Sobek and Mokeba agreed on about a 4 out of 10 rating of action before the election.
Political science professor Daniel Tirone rated the possibility of action at a 9.
Mokeba said he believes electing Republican presidential candidate Mitt Romney would be more helpful in Israel than a re-election of Obama.
“I think there is some concern that Israel is not well-connected with the U.S., but at the end of the day, the U.S. and Israel are still friends,” said Tirone.
Mokeba and former University student-turned-journalist Alyson Neel, participating via Skype from Istanbul, both said the international view on President Obama is similar to views held by American Democrats, and that is disappointment.

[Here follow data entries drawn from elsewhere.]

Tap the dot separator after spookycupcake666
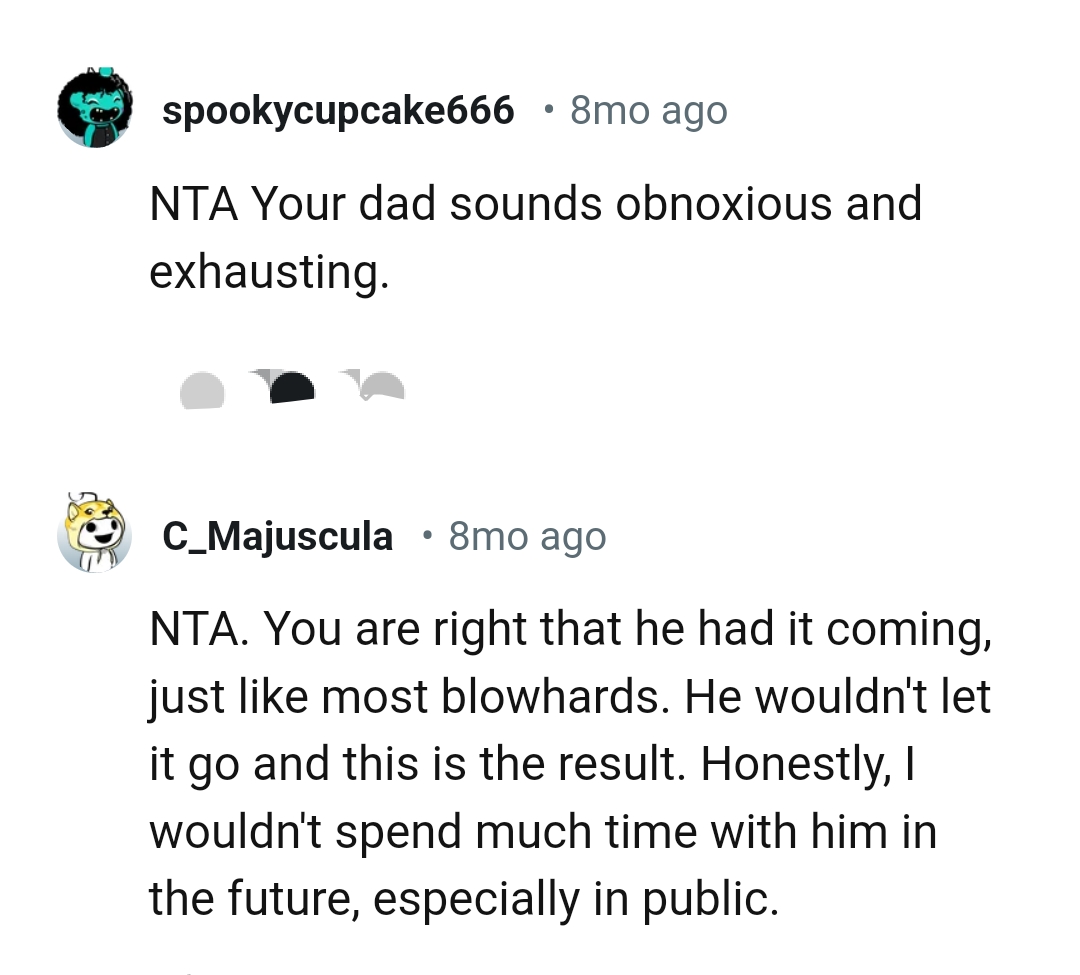This screenshot has width=1080, height=975. (x=548, y=110)
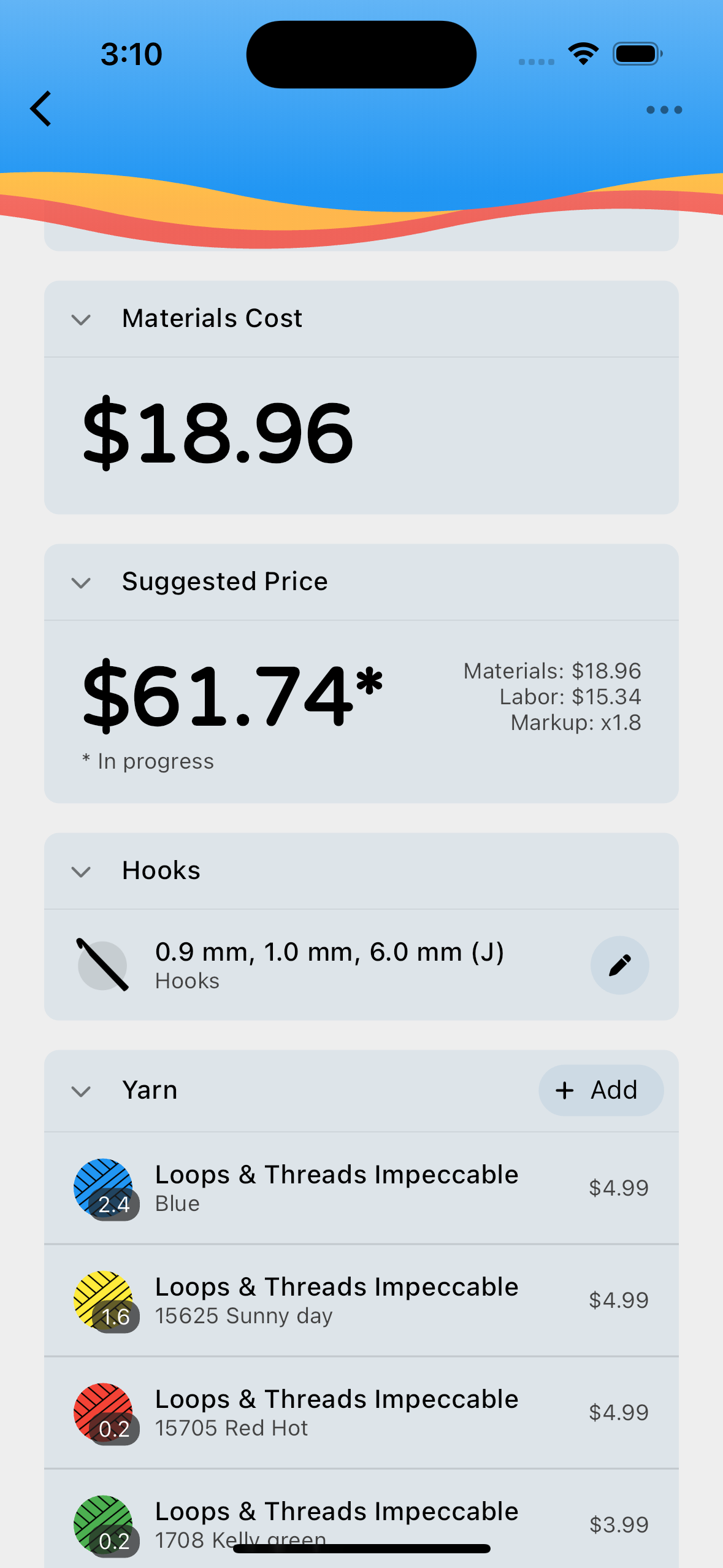Screen dimensions: 723x1568
Task: Tap the crochet hook icon
Action: pos(102,965)
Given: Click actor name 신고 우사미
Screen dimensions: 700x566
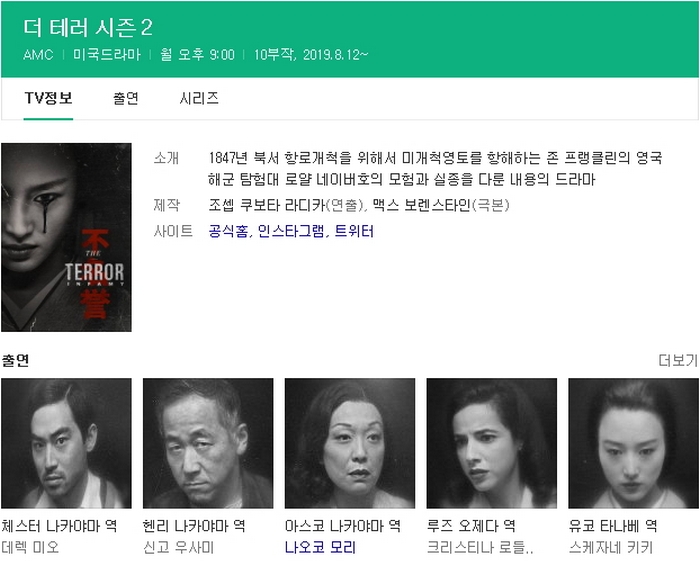Looking at the screenshot, I should pyautogui.click(x=179, y=547).
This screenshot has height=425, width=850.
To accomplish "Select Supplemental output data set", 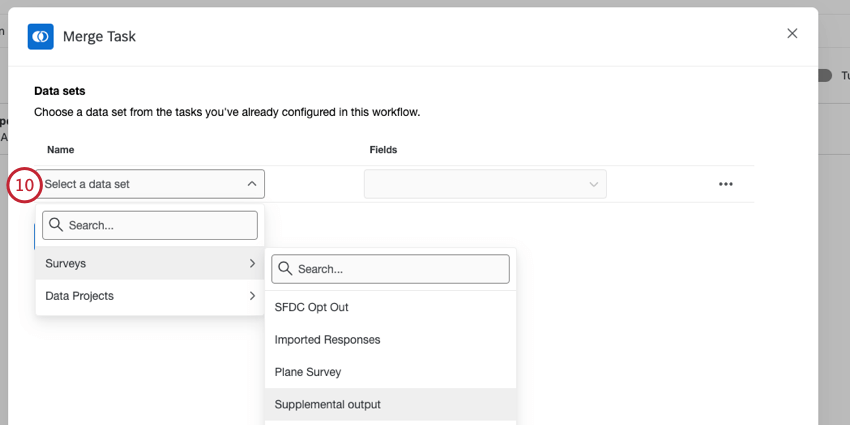I will 328,404.
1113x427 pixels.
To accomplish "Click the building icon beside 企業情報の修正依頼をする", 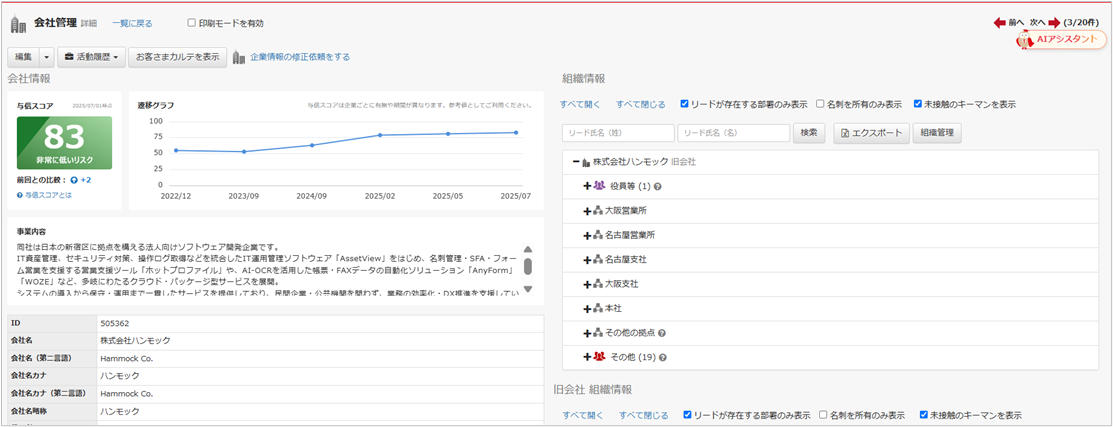I will [x=239, y=57].
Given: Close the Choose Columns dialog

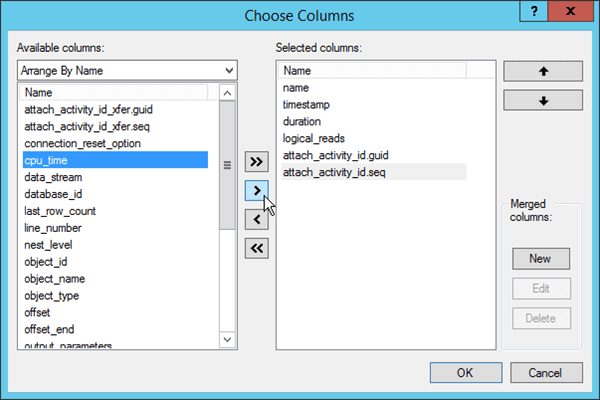Looking at the screenshot, I should [x=570, y=12].
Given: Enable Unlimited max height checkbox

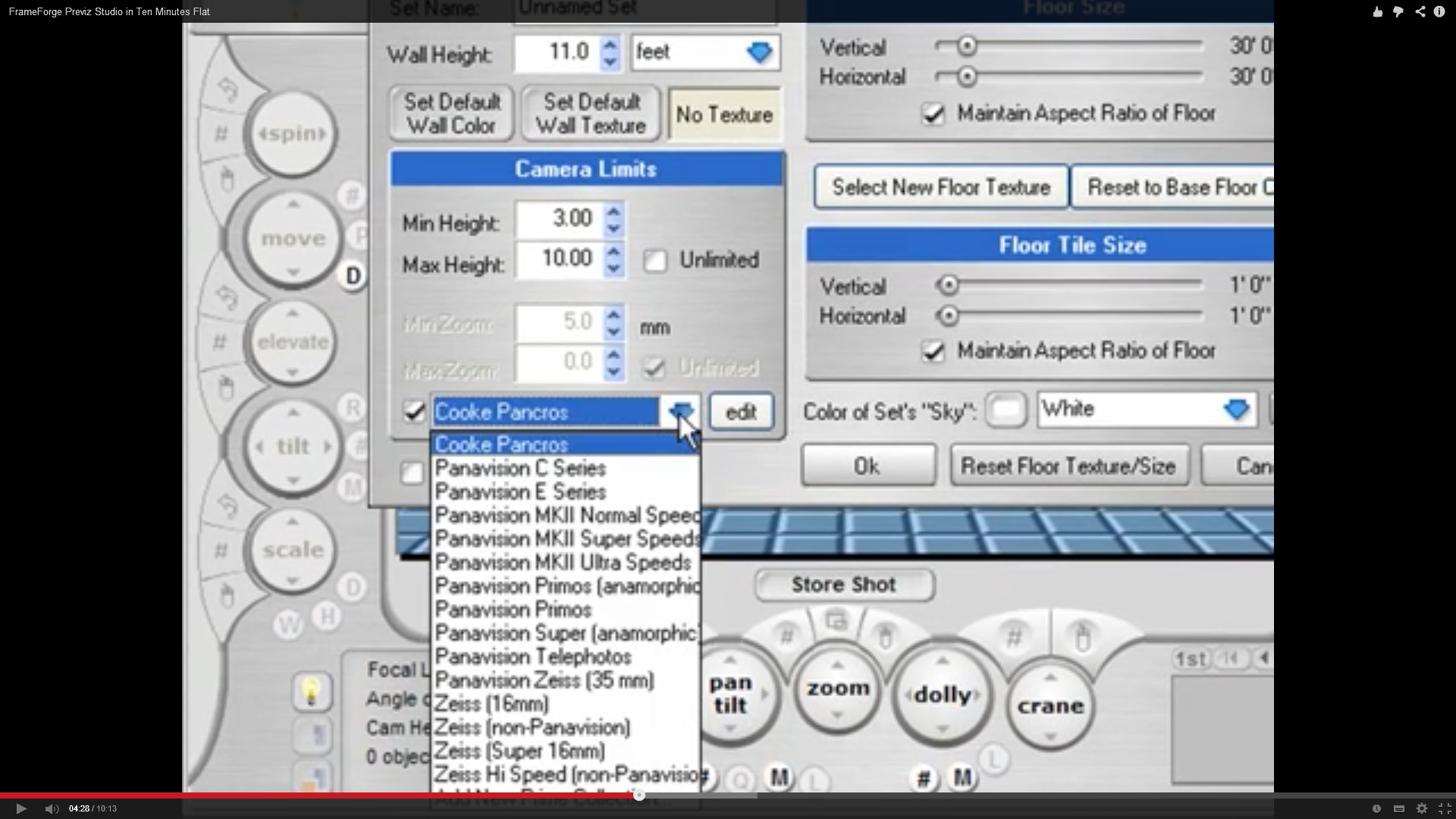Looking at the screenshot, I should [654, 261].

Neel said the Turks to whom she has spoken feel Romney is still the worse alternative, due to his connections with Israeli Prime Minister Benjamin Netanyahu.
Mokeba said the international worry with Obama now is that “he has made the world outside the United States feel like they don’t matter to him.”
A main talking point of the forum was United States involvement in foreign governmental affairs.
“It boils down to this: how much do you support the march of democracy versus how much you support a regime that is pro-American? Just because we overthrew Gadhafi doesn’t mean Libyans like us,” Sobek said.“There is a price of oil at which you are going to say a Saudi monarchy is okay.”
Shifting to another part of the world, panelists agreed the United States and China have a “highly interdependent relationship.”
Sobek pointed out that a book published in 1913 talked about how interdependent relations were in Europe just before World War I.
“I’m not saying we’re going to invade China tomorrow. But if they get more territorial and come up against South Korea or Japan, what would we do?” Sobek asked.
“On TV5, they still can’t stop talking about Obama, no matter what the French president’s done.”